Starting at the first of the rows below and stopping after the line that contains "Looking at the screenshot, I should [843, 1090].", lay out each non-blank line as a Markdown table with the columns Index and Line. Index holds each line's number in the table, and Line holds its text.
* start *
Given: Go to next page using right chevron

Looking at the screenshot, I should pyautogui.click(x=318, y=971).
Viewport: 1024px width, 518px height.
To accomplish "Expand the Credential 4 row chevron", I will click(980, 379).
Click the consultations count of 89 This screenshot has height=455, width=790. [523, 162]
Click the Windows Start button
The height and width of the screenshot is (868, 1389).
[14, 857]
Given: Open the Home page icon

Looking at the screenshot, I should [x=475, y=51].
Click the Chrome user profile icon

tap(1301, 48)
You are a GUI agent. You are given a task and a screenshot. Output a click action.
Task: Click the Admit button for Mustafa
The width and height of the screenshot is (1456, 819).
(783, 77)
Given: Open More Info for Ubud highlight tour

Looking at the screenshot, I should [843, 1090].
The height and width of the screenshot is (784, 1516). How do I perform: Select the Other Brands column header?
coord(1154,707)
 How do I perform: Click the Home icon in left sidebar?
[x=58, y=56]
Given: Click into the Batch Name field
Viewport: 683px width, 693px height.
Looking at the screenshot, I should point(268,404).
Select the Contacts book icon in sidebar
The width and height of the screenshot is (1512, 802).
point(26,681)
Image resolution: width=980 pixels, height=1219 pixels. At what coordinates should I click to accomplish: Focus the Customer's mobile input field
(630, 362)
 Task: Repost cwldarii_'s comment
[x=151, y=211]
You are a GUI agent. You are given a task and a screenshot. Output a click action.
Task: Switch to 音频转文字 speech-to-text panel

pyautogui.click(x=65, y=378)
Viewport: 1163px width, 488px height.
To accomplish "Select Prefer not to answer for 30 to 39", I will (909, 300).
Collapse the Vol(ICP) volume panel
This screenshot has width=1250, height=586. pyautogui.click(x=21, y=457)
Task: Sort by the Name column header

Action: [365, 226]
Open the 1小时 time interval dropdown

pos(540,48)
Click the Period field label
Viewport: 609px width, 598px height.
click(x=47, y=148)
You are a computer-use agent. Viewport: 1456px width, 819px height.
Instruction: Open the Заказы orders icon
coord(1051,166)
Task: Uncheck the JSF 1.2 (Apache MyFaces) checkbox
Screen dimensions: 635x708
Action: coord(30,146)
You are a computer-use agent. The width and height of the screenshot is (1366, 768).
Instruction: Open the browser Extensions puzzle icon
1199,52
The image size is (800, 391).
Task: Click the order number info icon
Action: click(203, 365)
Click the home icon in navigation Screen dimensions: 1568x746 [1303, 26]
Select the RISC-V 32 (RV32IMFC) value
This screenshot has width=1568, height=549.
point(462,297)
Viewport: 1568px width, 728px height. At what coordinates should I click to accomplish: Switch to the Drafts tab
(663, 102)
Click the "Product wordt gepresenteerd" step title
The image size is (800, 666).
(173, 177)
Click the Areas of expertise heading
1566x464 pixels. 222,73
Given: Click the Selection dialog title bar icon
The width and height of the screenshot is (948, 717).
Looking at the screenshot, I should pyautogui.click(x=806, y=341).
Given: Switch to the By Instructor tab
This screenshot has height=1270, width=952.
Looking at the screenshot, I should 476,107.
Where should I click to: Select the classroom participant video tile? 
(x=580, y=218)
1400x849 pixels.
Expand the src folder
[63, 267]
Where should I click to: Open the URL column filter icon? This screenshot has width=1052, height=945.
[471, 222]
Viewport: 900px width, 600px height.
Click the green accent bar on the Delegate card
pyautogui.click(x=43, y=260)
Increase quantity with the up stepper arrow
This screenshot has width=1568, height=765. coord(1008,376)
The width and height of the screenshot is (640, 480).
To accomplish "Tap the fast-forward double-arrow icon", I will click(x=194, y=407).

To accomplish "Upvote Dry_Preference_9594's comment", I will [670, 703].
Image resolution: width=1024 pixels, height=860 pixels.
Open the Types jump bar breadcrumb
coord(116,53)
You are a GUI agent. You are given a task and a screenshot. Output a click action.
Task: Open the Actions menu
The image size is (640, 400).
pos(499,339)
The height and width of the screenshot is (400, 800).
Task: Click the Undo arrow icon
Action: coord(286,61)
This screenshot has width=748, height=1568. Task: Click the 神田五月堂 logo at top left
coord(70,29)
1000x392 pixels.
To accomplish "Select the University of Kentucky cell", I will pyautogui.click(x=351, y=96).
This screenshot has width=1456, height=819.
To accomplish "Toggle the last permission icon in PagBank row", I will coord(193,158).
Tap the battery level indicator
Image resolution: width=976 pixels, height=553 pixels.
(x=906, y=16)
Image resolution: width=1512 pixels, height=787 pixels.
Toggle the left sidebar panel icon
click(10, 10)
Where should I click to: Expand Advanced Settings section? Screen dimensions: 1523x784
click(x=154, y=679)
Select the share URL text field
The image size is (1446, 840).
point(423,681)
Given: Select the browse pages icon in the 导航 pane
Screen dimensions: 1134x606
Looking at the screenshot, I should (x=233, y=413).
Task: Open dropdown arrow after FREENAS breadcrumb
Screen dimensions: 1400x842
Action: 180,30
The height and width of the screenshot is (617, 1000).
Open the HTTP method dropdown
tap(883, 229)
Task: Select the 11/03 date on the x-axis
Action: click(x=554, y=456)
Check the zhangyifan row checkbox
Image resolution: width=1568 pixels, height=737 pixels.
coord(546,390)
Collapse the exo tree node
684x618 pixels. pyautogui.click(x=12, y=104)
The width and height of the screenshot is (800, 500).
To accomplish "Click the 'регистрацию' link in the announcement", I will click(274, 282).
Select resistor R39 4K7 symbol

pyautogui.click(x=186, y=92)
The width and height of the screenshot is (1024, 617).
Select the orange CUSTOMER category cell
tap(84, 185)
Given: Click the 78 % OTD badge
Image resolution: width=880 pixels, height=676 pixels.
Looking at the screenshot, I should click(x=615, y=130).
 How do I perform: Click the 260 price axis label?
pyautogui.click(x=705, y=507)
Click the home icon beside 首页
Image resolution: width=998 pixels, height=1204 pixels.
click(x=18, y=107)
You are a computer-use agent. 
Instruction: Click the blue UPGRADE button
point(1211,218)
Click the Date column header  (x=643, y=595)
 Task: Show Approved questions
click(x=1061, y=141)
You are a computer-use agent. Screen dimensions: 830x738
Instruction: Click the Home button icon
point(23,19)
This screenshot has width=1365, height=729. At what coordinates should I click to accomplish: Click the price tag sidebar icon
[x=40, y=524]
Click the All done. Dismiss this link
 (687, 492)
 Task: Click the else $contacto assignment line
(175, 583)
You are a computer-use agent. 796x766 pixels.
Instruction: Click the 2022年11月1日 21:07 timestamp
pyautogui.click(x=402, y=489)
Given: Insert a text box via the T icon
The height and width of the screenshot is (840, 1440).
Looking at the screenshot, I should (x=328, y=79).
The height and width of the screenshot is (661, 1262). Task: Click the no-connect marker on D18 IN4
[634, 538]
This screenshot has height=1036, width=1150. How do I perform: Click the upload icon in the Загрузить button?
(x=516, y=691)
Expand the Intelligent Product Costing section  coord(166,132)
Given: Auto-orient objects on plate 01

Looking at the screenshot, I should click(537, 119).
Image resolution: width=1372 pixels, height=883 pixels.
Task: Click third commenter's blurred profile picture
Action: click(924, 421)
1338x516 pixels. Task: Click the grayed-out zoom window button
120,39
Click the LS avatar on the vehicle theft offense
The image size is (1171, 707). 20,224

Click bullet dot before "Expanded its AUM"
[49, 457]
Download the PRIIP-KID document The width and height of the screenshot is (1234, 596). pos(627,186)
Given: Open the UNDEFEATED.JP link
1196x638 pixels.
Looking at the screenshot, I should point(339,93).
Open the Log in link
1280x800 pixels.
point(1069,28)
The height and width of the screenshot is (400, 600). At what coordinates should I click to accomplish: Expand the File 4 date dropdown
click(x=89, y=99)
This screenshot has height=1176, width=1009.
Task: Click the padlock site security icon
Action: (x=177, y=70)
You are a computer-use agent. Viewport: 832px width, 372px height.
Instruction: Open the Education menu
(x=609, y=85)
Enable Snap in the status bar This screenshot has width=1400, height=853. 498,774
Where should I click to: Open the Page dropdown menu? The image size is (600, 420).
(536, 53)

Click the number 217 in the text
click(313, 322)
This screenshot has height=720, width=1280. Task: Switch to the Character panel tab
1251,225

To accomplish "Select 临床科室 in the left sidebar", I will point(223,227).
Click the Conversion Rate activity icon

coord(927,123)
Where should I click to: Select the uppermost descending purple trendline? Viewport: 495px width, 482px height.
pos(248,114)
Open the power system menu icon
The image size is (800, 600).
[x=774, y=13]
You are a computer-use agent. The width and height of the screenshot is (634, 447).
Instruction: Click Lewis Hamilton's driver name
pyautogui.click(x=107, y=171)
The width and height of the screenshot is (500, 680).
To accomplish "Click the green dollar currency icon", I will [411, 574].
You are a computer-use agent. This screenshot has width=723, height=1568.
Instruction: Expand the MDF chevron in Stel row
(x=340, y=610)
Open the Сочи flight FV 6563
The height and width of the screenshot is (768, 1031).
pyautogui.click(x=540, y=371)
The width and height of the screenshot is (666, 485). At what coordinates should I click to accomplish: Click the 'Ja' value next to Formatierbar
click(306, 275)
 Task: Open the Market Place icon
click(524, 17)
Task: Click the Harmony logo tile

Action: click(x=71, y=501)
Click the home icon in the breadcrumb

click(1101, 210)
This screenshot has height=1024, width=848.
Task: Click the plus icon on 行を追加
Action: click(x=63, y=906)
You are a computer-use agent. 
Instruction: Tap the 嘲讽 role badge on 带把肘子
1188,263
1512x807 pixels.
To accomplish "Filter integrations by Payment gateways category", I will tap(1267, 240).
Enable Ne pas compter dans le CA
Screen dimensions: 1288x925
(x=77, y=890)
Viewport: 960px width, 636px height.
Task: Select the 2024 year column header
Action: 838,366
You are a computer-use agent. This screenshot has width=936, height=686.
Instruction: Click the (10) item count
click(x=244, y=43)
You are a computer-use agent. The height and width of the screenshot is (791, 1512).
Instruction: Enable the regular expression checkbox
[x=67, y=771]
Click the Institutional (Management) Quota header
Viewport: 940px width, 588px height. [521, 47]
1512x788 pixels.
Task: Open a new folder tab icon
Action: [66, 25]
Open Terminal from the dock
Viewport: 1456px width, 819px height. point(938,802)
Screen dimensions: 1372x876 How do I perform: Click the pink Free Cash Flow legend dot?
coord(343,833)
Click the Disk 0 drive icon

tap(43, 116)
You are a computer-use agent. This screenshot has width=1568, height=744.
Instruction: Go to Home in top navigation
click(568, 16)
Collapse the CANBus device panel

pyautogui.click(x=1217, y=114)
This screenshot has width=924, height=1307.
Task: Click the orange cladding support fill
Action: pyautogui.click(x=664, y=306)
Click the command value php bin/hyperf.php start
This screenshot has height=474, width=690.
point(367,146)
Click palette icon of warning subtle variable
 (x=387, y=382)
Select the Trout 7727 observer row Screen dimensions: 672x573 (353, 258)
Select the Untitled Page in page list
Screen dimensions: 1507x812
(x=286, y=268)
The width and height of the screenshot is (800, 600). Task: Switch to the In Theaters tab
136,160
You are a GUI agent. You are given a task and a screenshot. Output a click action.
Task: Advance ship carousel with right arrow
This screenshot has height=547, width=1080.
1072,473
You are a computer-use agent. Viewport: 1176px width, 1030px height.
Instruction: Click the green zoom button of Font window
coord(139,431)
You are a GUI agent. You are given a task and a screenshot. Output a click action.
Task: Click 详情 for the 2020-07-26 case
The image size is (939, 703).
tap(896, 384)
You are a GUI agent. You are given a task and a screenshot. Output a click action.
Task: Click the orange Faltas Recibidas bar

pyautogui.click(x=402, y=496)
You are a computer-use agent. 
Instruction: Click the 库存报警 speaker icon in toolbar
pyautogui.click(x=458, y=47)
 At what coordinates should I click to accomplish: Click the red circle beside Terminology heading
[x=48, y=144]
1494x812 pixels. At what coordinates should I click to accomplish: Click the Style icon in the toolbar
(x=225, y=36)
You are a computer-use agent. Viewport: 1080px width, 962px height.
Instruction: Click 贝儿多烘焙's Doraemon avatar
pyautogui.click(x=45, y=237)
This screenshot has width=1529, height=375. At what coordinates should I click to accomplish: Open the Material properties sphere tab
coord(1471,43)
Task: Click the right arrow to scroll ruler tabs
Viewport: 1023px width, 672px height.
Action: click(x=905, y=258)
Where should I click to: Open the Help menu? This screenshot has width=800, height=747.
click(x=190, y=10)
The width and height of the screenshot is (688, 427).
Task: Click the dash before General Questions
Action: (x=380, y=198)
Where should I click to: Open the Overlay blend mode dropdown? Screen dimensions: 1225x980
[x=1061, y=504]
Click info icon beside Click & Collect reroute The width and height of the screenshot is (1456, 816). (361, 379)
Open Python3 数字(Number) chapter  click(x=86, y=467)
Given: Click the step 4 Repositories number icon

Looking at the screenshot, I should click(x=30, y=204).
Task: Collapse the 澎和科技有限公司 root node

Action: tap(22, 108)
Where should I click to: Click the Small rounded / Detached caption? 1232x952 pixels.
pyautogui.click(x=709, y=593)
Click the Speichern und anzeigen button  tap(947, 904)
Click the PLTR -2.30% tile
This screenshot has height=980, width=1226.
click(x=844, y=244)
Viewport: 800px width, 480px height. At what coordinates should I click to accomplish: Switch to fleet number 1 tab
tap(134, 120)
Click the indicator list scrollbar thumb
* end *
* Correct output:
| Index | Line |
|---|---|
| 1 | Given: Go to next page using right chevron |
| 2 | Looking at the screenshot, I should pyautogui.click(x=318, y=971). |
| 3 | Viewport: 1024px width, 518px height. |
| 4 | To accomplish "Expand the Credential 4 row chevron", I will click(980, 379). |
| 5 | Click the consultations count of 89 This screenshot has height=455, width=790. [523, 162] |
| 6 | Click the Windows Start button |
| 7 | The height and width of the screenshot is (868, 1389). |
| 8 | [14, 857] |
| 9 | Given: Open the Home page icon |
| 10 | Looking at the screenshot, I should [x=475, y=51]. |
| 11 | Click the Chrome user profile icon |
| 12 | tap(1301, 48) |
| 13 | You are a GUI agent. You are given a task and a screenshot. Output a click action. |
| 14 | Task: Click the Admit button for Mustafa |
| 15 | The width and height of the screenshot is (1456, 819). |
| 16 | (783, 77) |
| 17 | Given: Open More Info for Ubud highlight tour |
| 18 | Looking at the screenshot, I should [843, 1090]. |